* [ABOUT THIS TASK]: What is the number of lines in this data that contain the word "Testing"? Give the number alone.

+ + + + +

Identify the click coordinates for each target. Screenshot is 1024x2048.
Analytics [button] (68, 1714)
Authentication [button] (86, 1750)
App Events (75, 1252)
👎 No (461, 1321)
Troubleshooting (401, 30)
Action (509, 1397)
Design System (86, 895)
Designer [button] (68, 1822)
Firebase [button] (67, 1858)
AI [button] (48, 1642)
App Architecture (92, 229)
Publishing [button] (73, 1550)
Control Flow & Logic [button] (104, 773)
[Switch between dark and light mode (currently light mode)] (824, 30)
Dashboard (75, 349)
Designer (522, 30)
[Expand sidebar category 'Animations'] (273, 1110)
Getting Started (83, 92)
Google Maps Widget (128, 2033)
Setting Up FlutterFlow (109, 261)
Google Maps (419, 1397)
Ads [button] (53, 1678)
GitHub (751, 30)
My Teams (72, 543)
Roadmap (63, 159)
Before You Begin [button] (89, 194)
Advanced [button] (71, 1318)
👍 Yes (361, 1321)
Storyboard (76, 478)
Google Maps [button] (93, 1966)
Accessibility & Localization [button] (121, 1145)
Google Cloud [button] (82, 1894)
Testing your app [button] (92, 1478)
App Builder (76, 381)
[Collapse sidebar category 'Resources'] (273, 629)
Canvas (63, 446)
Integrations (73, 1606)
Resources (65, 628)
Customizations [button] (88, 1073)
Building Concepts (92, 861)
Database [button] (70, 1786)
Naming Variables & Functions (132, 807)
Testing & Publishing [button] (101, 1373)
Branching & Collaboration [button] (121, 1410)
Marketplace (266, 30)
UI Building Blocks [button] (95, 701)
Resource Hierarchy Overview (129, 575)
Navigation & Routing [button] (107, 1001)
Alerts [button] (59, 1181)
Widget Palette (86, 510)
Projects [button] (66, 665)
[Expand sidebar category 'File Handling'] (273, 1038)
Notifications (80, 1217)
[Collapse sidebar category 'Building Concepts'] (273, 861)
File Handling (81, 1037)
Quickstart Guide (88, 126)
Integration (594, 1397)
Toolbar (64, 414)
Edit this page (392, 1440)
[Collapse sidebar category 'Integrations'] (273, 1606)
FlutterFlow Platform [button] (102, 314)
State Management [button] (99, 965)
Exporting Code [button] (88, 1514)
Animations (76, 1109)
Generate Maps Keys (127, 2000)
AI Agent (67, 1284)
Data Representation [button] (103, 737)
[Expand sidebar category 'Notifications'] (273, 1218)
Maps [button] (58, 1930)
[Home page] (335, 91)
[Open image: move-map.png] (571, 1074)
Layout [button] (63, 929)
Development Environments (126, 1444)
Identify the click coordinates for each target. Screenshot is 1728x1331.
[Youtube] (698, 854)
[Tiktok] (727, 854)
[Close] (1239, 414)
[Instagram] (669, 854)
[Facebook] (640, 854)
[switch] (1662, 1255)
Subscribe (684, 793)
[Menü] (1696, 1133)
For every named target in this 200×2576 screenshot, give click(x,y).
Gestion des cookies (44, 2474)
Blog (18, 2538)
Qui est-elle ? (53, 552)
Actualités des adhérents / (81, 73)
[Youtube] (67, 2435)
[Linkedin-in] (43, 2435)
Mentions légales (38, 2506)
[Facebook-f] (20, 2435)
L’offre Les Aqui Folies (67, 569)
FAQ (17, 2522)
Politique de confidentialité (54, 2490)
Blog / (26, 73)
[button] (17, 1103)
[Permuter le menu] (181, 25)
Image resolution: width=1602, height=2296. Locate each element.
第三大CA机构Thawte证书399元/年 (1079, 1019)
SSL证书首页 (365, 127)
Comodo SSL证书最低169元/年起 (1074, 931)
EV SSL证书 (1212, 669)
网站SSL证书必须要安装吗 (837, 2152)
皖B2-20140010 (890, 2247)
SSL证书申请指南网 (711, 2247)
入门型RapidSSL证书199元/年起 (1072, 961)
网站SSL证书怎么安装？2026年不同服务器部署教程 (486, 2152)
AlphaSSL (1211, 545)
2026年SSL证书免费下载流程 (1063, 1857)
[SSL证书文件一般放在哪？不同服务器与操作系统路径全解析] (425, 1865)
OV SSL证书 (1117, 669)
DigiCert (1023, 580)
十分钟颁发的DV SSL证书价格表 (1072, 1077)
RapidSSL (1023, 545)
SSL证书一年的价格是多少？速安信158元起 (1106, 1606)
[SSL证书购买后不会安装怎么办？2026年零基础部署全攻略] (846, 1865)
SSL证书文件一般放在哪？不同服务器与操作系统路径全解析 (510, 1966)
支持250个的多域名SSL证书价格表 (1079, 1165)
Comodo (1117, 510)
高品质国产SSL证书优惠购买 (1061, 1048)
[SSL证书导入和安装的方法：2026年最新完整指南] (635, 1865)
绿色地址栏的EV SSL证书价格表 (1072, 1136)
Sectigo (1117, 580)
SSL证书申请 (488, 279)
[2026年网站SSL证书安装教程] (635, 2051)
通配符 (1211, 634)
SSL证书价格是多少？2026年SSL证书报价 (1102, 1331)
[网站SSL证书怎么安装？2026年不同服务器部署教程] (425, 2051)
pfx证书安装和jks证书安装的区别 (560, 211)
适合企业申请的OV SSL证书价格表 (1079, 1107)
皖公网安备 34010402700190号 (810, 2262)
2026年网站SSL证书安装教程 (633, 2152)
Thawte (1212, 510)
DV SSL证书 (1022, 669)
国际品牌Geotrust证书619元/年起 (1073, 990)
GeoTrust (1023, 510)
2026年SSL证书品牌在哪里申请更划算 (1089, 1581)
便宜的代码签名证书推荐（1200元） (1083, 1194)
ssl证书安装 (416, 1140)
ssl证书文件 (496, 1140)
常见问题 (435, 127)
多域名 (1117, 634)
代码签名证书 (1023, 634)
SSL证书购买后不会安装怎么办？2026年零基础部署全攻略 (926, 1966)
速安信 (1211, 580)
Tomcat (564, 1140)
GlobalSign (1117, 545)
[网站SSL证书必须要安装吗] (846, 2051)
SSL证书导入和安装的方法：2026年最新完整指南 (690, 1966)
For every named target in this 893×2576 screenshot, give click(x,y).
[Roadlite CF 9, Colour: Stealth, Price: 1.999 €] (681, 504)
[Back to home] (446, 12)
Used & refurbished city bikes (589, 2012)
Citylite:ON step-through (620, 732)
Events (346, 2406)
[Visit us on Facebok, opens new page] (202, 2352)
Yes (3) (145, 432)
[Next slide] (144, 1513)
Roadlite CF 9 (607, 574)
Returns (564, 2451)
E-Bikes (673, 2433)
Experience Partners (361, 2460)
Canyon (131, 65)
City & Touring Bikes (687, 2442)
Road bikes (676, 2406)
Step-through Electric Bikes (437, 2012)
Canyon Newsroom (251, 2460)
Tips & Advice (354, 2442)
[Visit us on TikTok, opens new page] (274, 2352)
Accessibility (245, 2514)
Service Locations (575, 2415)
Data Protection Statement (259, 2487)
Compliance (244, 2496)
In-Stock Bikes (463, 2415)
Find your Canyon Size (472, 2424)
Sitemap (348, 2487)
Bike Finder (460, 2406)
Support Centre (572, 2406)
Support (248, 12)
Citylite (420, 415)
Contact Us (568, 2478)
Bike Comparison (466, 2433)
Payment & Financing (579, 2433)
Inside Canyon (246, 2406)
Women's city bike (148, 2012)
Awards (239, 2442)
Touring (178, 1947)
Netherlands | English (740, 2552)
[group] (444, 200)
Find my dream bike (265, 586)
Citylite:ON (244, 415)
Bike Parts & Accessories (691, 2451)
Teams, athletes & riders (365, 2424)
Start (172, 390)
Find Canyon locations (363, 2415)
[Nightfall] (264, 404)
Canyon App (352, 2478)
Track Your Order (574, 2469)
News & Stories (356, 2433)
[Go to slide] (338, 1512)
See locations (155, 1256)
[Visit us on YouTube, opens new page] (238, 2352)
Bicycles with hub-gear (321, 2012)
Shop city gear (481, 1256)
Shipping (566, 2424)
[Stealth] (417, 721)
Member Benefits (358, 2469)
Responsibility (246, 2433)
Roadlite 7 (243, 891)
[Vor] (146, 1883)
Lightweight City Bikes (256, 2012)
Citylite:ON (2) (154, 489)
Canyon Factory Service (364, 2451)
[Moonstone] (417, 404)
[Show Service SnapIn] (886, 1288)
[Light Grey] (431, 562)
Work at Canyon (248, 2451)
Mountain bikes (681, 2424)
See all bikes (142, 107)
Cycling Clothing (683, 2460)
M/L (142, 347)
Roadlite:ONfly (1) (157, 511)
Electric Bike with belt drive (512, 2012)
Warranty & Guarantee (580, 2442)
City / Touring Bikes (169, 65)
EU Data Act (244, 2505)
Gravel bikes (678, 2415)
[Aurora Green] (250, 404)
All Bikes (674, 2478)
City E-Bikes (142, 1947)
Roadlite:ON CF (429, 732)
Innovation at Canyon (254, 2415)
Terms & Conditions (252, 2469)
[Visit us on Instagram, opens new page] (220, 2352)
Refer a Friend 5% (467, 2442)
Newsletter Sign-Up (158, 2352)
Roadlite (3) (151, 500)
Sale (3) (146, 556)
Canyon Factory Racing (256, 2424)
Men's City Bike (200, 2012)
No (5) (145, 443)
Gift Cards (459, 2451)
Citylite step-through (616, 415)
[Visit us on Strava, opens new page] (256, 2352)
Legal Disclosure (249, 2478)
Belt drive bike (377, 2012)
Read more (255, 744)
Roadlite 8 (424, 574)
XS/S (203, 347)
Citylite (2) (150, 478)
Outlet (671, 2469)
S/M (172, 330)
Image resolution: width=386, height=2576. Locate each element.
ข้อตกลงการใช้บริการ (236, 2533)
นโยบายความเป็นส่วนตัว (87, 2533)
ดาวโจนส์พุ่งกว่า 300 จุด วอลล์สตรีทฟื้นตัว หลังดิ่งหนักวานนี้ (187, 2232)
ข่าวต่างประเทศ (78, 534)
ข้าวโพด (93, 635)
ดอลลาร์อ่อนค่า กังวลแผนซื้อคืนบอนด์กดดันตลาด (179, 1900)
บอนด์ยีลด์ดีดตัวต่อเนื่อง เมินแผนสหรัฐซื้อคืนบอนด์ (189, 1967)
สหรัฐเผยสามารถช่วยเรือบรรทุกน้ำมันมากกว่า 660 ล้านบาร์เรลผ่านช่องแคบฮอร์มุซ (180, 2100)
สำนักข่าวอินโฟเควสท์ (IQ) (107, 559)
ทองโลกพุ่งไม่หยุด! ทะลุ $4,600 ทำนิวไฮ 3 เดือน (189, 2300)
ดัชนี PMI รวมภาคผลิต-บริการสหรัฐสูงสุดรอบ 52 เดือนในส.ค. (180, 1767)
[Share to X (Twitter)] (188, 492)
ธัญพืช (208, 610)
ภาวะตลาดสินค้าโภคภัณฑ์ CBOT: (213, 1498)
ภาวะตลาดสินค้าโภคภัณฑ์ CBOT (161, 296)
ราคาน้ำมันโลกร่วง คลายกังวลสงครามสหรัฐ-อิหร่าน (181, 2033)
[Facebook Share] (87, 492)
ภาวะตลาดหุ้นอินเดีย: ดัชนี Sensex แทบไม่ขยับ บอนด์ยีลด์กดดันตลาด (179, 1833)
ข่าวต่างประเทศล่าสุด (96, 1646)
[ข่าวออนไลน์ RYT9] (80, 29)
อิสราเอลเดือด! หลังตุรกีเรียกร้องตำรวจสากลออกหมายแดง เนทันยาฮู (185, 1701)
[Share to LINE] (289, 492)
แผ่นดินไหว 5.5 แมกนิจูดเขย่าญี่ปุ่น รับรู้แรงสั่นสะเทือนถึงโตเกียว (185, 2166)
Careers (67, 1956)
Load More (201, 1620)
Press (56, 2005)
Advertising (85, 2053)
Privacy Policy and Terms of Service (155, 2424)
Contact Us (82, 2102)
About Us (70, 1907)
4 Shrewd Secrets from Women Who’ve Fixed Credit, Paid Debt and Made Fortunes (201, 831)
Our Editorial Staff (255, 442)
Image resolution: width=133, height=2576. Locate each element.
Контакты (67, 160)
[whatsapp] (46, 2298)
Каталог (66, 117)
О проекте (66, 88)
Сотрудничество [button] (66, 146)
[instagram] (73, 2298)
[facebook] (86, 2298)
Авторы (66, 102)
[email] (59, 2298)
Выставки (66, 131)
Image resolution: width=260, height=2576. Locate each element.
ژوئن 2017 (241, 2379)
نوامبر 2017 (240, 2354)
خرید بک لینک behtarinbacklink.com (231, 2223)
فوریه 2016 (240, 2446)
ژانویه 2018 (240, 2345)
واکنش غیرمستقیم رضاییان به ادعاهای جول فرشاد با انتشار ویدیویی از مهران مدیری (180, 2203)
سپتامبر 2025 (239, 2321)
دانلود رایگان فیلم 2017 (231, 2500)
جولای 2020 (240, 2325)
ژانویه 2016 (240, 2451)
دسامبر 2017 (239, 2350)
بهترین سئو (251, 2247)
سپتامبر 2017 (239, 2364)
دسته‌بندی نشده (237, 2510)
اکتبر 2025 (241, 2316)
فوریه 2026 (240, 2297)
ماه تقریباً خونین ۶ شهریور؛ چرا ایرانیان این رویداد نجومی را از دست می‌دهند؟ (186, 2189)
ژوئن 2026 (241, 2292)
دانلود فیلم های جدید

+ + + + +

* [SOLUTION TO THE PROBLEM]: 2